+++ Extract +++

I'd also like to see some more big ships - A tanker and a cruise ship come to mind. Has there been a 1/350 Titanic? I've seen one in 1/400...


----------



## gkscalemodels (Sep 19, 2009)

Well , ClubTepes , everyone is entitled to their own opinion . I would just remind you that only a few years ago , at least two styrene plastic model companies produced several WWII German railroad guns AND gigantic tracked self propelled guns and mortars in ( 1/35 ) scale which when built and displayed , take up whole dining room tables , and are/were priced at over $700.00 USD a pop . 

Again , if a kit company smells money in the making of ANY model kit , they will produce it . It is the nature of the beast . From their end , it's all about money ; profit . That's why they are in business .

GK


----------



## Model Man (Oct 1, 2007)

gkscalemodels said:


> Well , ClubTepes , everyone is entitled to their own opinion . I would just remind you that only a few years ago , at least two styrene plastic model companies produced several WWII German railroad guns AND gigantic tracked self propelled guns and mortars in ( 1/35 ) scale which when built and displayed , take up whole dining room tables , and are/were priced at over $700.00 USD a pop .
> 
> Again , if a kit company smells money in the making of ANY model kit , they will produce it . It is the nature of the beast . From their end , it's all about money ; profit . That's why they are in business .
> 
> GK


The other side of this equation: Who could truly deal with a six foot long model? That Enterprise has gotta be ~30 cubic feet + display hardware! Sure, there will be the few out there that would go for it, but that is why the garage kit niche exists.

No, in this full equation, there is no profit to be made on that example at that scale for 'real' model companies. The military model example is another beast entirely. Sci-fi simply doesn't have the market share military has.

PL's Refit was a godsend out of nowhere. Excelsior would be a dream at that size, but I hold out no hope PL would build it. Given that the Refit now goes for ~$80, I would easily pay $200 for Excelsior. Probly even two of them! 

That PL has a three foot model ballparks their commitment though. I therefore think other Trek, injection molded, at that size is realistic. Reliant, Grissom, D-7's even a BoP. Excelsior pushes that limit probably beyond the stretching point. 

But, one can get the D-7, KTinga and BoP at that scale right now the appropriate Gk'er if one wants to. Reliant was almost around, but was shut down last year by a C&D order -making that a likely release at some point. There has been talk of a gk Excelsior, but it seems long off, but has not been publicly shut down by a c$d yet that I've heard.


----------



## John P (Sep 1, 1999)

+++ Data rows +++

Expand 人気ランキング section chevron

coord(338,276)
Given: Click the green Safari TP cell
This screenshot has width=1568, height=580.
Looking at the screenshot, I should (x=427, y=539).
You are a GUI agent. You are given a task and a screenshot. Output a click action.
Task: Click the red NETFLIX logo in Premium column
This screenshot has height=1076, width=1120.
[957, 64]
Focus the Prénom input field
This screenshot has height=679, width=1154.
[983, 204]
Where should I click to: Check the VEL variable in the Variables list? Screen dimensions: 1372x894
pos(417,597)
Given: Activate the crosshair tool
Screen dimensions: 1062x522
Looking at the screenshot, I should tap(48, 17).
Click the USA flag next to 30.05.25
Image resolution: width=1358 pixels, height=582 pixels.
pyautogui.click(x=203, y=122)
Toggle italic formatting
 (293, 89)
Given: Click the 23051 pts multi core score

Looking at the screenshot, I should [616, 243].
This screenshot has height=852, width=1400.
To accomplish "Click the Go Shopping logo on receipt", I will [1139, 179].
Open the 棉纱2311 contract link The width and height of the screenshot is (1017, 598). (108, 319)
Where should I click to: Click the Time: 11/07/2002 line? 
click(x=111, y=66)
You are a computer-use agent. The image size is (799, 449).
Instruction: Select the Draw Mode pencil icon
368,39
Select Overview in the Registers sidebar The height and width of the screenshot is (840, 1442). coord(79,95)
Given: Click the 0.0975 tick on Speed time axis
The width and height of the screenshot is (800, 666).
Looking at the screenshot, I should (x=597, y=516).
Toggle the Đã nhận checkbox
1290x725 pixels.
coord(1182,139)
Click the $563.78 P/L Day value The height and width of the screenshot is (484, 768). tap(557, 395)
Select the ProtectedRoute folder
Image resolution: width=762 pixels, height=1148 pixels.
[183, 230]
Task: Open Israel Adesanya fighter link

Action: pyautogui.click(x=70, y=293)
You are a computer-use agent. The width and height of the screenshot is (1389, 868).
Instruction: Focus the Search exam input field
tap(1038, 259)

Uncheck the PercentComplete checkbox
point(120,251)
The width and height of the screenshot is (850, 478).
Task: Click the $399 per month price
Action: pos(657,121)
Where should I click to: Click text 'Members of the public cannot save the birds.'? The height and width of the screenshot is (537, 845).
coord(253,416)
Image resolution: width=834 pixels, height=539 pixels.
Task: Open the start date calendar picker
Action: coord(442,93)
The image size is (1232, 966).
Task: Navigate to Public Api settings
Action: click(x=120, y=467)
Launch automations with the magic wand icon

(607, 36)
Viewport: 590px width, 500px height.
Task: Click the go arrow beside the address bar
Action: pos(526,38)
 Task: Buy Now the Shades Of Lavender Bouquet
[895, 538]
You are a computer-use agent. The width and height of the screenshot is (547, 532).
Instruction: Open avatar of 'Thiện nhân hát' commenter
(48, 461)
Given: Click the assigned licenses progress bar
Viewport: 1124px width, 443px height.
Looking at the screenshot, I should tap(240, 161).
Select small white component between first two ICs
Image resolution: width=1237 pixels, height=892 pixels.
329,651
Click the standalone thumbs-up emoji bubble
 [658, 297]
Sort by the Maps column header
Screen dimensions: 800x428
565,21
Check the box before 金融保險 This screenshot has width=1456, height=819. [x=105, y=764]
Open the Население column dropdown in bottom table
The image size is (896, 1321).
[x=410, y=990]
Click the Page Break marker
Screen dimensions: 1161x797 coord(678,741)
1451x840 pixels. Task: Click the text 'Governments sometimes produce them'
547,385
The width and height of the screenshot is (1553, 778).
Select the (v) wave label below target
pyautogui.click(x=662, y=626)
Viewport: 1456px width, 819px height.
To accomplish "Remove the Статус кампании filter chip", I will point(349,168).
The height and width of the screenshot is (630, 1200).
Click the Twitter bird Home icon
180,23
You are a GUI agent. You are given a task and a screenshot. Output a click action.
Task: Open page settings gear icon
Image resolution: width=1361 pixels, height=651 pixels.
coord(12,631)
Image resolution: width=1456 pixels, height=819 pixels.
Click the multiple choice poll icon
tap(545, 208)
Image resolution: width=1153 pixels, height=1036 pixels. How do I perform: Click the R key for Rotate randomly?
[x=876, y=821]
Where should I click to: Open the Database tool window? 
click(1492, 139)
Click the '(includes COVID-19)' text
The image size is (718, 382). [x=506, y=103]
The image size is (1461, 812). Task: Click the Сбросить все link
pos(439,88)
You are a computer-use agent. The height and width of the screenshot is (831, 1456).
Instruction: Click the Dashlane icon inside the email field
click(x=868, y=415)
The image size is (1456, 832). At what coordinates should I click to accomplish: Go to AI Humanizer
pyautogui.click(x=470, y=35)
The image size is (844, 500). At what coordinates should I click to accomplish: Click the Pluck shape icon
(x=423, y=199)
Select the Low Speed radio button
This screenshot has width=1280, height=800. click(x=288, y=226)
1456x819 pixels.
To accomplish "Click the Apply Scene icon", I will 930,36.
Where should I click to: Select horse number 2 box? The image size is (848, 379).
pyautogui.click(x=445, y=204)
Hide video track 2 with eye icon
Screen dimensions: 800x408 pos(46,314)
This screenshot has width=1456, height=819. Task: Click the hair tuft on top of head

+++

● What you need to do
1) In the model kit thread, rewrite the paragraph beginning "PL's Refit was a godsend" more briefly, keeping its main facts.
2) Carry on the model kit thread from the point it stops by writing the post that comes next.
The listing has nothing to do with the work asked here.

● Final answers
1) PL's Refit came unexpectedly and now sells for about $80. An Excelsior at that size would be a dream, and the writer would readily pay $200 for one, perhaps two, but holds out no hope that PL will make it.

2)
Dave Metzner talked about this back in the Polar Lights (pre-closing) days. He said a 1/350 Excelsior MIGHT be an outside possibility, because the individual components (saucer, engines, hull) were each smaller than 24", which is the upper limit of mold-block size their people in China are capable of using. Anything bigger is cost-prohibitive to make, would require finding specialty place to have the tooling made and parts molded, and would result in a model kit so expensive they'd have no hope of selling more than a few.


----------



## djnick66 (May 2, 2008)

Someone makes a PT boat IIRC. You won't see non carrier type planes in 1/350 as there is zero demand. If you are willing to settle for close, you can get a lot of stuff in 1/385 Wargame scale... 

24" molding is not the top size limit, although I notice both PL and Moebius use somewhat crude molding techniques compared to the big boys like Tamiya, Hasegawa, and even Revell Germany.


----------



## Thunder Hawk (Jun 8, 2001)

1/350: Hindenburg. would be great kit to build.
I would not mind having it next to my Titanic, and my Enterprise 1701A and NX-01. 

It is always fun to put a group of models of the same scale on a table and get an overall 
picture as to how they would look and fit in the same scale space.


----------



## Jafo (Apr 22, 2005)

good idea Club, good thread!


----------



## MadCap Romanian (Oct 29, 2005)

All this stuff in 1/350 scale. Do you guys have any place to put it once everything was all together? 3 or 4 Enterprise kits in this scale and pretty soon, you don't have a basement.


----------



## Model Man (Oct 1, 2007)

MadCap Romanian said:


> All this stuff in 1/350 scale. Do you guys have any place to put it once everything was all together? 3 or 4 Enterprise kits in this scale and pretty soon, you don't have a basement.


At that point, it's time to build a Tardis. :wave:


----------



## MadCap Romanian (Oct 29, 2005)

Or buy a football field!

I'd like to see Deep Space 9 in 1/350th with 6 ships docked on it!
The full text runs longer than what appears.